En 2003, une enquête de la BBC auprès de spécialistes de la santé mentale des enfants et des adolescents en Grande-Bretagne a révélé que près des trois quarts d'entre eux pensaient que l'anorexie était sous-diagnostiquée, et mal comprise, chez les hommes.
De plus, il ne fait aucun doute que la pression sociétale omniprésente sur l'image corporelle s'est étendue, de plus en plus, aux hommes. Pour s'en convaincre, il suffit de se rendre au kiosque à journaux le plus proche, où l'on trouve de nombreux magazines masculins présentant le même type de modèles irréalisables que l'on trouve traditionnellement dans Vogue et Cosmo.
"Les garçons et les hommes sont maintenant soumis à des attentes de plus en plus irréalistes sur ce à quoi ils devraient ressembler, et mélangé à la poussée nationale contre l'obésité, nous voyons de plus en plus de tension chez les garçons au sujet de leur apparence physique", dit Bunnell.
La faute aux pressions culturelles ?
Les experts s'accordent à dire qu'on en sait encore très peu sur l'anorexie et les autres troubles de l'alimentation chez les populations "non traditionnelles", comme les hommes, les groupes minoritaires, les femmes âgées et les jeunes enfants.
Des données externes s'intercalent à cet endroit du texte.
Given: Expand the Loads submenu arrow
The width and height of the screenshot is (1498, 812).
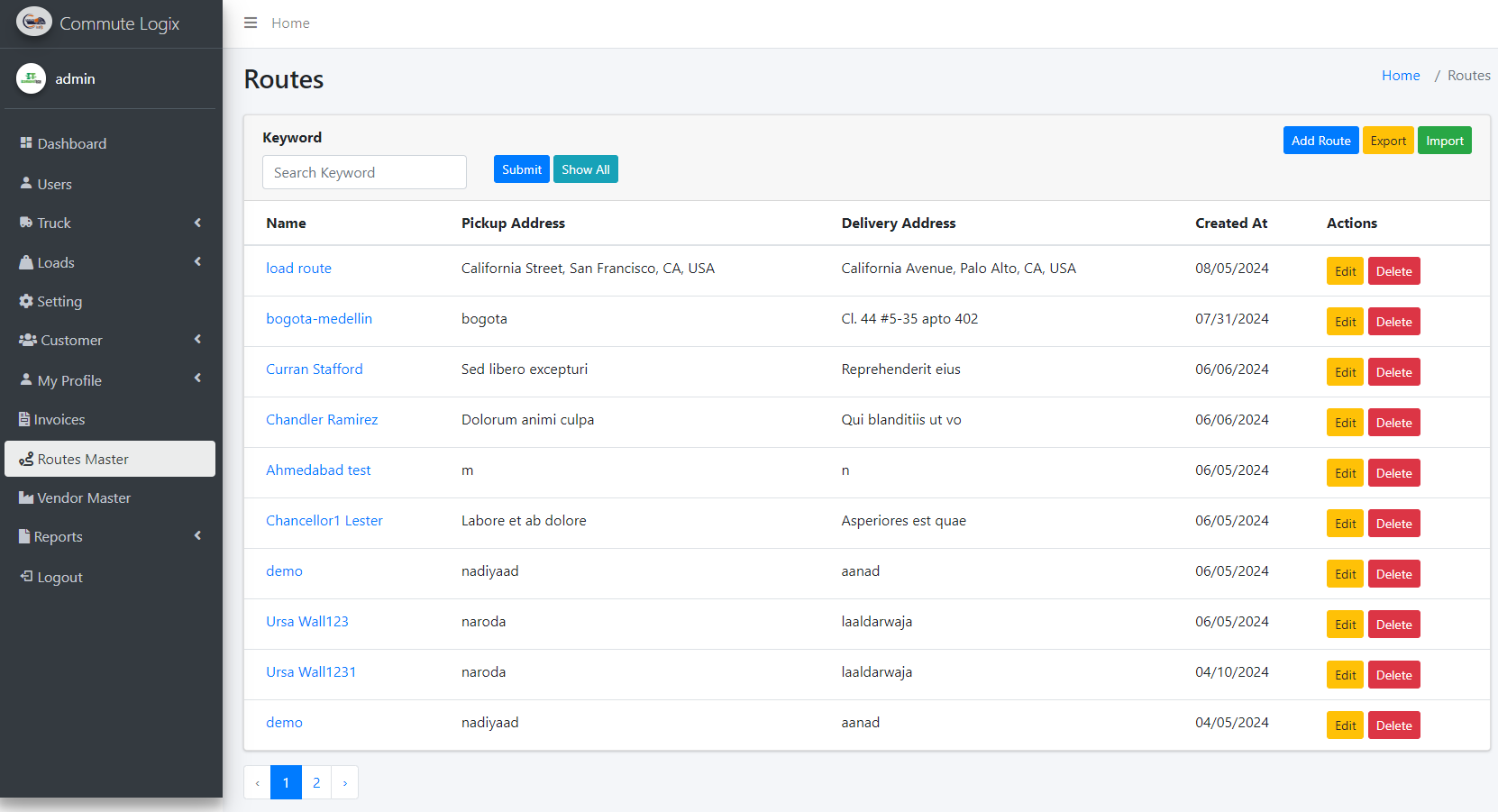Looking at the screenshot, I should pos(197,261).
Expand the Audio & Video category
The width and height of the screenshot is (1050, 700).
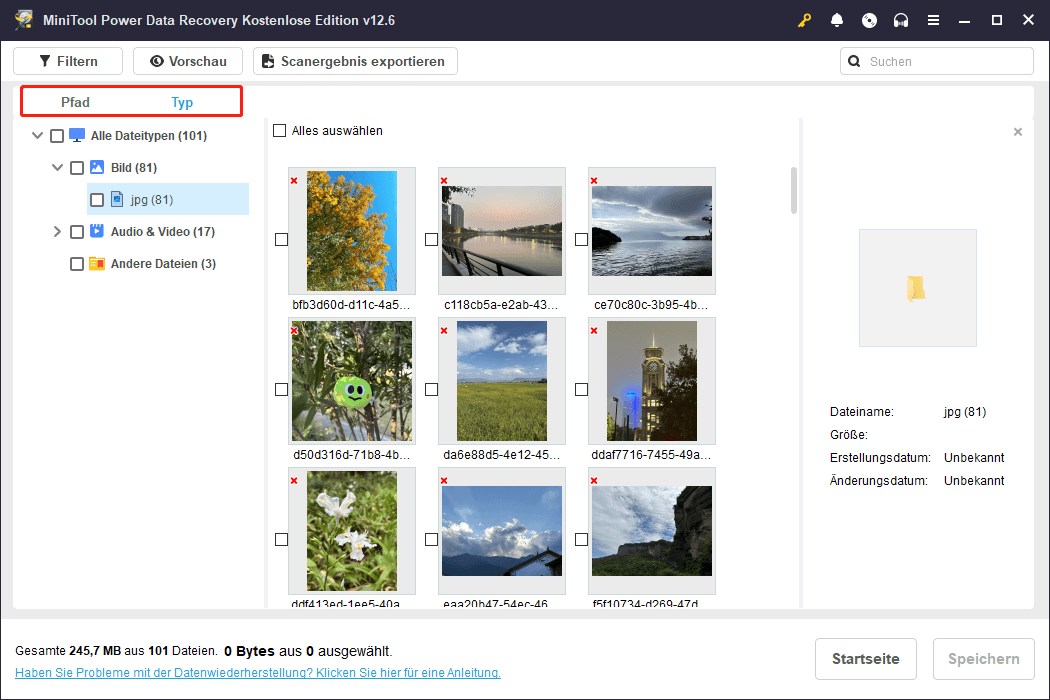58,232
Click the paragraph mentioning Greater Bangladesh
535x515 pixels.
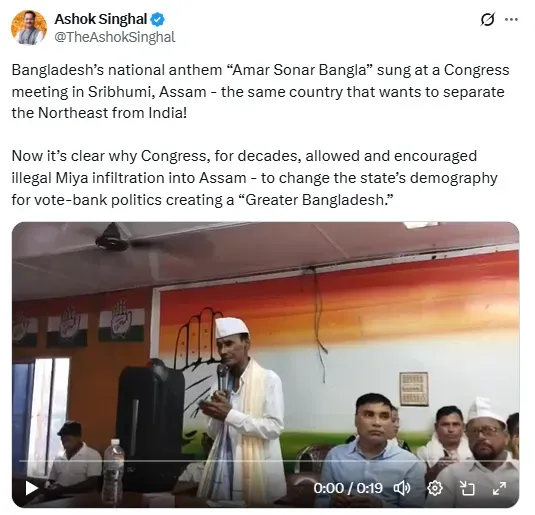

Mais beaucoup suggèrent que cela pourrait être lié à l'omniprésence des pressions culturelles. "Notre culture est marquée par la phobie de la graisse et par des notions irréalistes de la minceur que doit avoir un corps et de l'âge qu'il doit avoir", explique le Dr Mickley.
"L'une des choses que nous essayons de déterminer, c'est la part de ces troubles qui peut être attribuée à des facteurs biologiques inhérents, et celle qui provient de la culture", ajoute M. Bunnell. (De plus en plus d'études mettent en évidence un lien génétique fort pour l'anorexie).
"La réponse évidente est que c'est toujours les deux. Mais de nos jours, la pression culturelle sur le poids est tellement forte, l'obésité est tellement présente, et la culture s'est tellement élargie", note-t-il. Peut-être qu'à mesure que la culture est devenue plus bruyante et plus intense, elle expose davantage cette vulnérabilité latente."